Sur la clause n° 2 :

Attendu que dans la rédaction de l'assignation de l'UFC, reproduite au début du présent arrêt, cette clause ne figure pas dans le contrat-type produit aux débats ; que la demande de l'UFC sur ce point ne peut donc être que rejetée ; [minute page 6]

 

Sur la clause n° 3 :

Attendu que le texte exact de la clause litigieuse est le suivant : « En ce qui concerne la conformité des meubles livrés avec ceux qui ont été commandés, les défauts de fabrication, l'acheteur dispose d'un délai de trois jours après celui de la livraison pour formuler sa réclamation qui doit être faite par lettre recommandée avec accusé de réception et qui doit expliciter sur quoi porte la réclamation et ses raisons. Passé ce délai aucune réclamation ne sera admise » ;

Attendu que le tribunal a estimé à juste titre que ces dispositions étaient abusives ; que, compte tenu de la gravité de la sanction, le délai de trois jours est en effet trop bref pour permettre au consommateur moyen, qui peut avoir des difficultés à s'exprimer par écrit, de prendre une décision suffisamment mûrie, de rédiger sa lettre de réclamation et de procéder à l'expédition, qui exige de se déplacer dans un bureau de poste ;

Attendu qu'il appartient à Home Salons de remplacer sa clause abusive par une autre qui ne le soit pas ; que la Cour n'a pas à rendre dans ce domaine une décision qui s'apparenterait à un arrêt de règlement ;

 

Sur la clause n° 4 :

Attendu que cette clause désigne comme juridiction compétente en cas de litige le tribunal de commerce du lieu de la prise de commande ; qu'elle comporte cependant une seconde phrase ainsi conçue : « Le présent article n'est cependant pas applicable à l'égard de l'acheteur non commerçant » ;

Attendu que la société Home Salons fait valoir à bon droit que l'on ne saurait considérer comme abusives des dispositions qui ne font que reprendre en termes clairs des stipulations légales ; que le texte est en effet rédigé et présenté de façon telle qu'il ne peut induire en erreur un consommateur moyen, normalement vigilant, qui entreprendrait de le lire ;

Qu'il y a lieu ici, à réformation :

 

Sur les dommages et intérêts et les frais :

Attendu que les premiers juges ont fait une exacte appréciation des dommages et intérêts à allouer à l'UFC ; qu'il est équitable que celle-ci obtienne une somme supplémentaire de 5.000 francs pour ses frais d'appel non compris dans les dépens ; qu'il n'y a pas lieu d'appliquer l'article 700 du nouveau code de procédure civile au profit de la société Home Salons

que les condamnations seront prononcées in solidum contre l'auteur et l'utilisateur du contrat litigieux ;

 

DISPOSITIF (décision proprement dite)                                                            (N.B. : mention ne figurant pas sur l’original)

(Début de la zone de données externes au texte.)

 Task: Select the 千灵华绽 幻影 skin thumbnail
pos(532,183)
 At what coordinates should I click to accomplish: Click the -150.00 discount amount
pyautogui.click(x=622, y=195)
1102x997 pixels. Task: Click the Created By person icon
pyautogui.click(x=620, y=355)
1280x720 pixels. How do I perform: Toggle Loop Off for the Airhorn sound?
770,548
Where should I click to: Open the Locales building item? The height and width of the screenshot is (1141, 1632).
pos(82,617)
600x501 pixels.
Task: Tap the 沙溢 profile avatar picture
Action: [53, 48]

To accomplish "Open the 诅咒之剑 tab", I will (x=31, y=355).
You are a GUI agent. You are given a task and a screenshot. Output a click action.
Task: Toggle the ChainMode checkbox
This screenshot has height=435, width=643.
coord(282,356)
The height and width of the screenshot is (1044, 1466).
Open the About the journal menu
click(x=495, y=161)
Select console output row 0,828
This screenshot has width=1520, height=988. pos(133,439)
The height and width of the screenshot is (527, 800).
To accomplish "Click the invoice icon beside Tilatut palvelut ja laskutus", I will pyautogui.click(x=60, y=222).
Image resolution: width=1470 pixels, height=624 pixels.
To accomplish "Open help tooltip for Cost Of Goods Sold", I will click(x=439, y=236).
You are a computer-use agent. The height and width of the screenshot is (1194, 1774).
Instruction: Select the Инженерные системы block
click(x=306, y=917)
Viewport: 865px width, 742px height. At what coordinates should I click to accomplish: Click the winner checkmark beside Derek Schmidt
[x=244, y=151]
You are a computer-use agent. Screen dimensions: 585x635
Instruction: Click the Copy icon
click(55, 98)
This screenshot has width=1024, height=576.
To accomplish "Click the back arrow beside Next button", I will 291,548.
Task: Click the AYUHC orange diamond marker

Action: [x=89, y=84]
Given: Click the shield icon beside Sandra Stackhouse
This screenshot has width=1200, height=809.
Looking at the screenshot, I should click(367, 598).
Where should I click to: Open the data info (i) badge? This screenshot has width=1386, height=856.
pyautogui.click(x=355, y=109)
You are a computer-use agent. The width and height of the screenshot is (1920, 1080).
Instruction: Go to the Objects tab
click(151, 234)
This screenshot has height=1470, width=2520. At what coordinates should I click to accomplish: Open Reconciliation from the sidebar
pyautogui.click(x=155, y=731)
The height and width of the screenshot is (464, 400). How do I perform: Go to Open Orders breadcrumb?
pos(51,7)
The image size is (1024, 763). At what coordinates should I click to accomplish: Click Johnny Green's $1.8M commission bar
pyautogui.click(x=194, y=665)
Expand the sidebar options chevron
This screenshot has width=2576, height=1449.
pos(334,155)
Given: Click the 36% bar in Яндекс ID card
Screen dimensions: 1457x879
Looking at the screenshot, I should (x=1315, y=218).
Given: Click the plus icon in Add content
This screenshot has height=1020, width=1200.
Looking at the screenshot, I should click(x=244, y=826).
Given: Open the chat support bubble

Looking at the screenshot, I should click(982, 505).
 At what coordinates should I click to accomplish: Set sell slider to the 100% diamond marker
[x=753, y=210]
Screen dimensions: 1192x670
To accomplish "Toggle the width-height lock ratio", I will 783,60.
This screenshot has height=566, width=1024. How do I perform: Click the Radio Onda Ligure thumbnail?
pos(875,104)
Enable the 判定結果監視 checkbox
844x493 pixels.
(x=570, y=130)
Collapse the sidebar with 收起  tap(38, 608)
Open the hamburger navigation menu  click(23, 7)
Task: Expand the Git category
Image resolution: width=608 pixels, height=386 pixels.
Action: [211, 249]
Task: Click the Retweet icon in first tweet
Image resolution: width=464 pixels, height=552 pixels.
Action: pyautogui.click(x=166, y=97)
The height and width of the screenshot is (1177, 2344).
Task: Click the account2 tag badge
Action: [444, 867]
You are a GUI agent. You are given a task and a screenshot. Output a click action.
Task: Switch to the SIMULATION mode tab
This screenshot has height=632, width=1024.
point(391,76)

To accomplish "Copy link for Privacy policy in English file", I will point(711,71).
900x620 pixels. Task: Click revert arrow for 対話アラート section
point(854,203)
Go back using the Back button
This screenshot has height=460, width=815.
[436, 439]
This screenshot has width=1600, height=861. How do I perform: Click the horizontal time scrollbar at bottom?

[minute page 7] DÉCISION :

PAR CES MOTIFS,

La Cour,

- confirme le jugement attaqué, sauf en ce qui concerne la clause attributive de compétence et en ce qu'elle a condamné uniquement la société K.R. ;

- dit que cette clause attributive de compétence n'est pas abusive ;

- dit que les condamnations à titre de dommages et intérêts et de frais irrépétibles prononcées par les premiers juges seront supportés in solidum par la SA Home Salons France et la société K.R. ;

ajoutant au jugement ;

- condamne in solidum ces deux sociétés à payer 5.000 francs à l'Union fédérale des consommateurs pour ses frais irrépétibles d'appel ;

- les condamne de même aux dépens d'appel.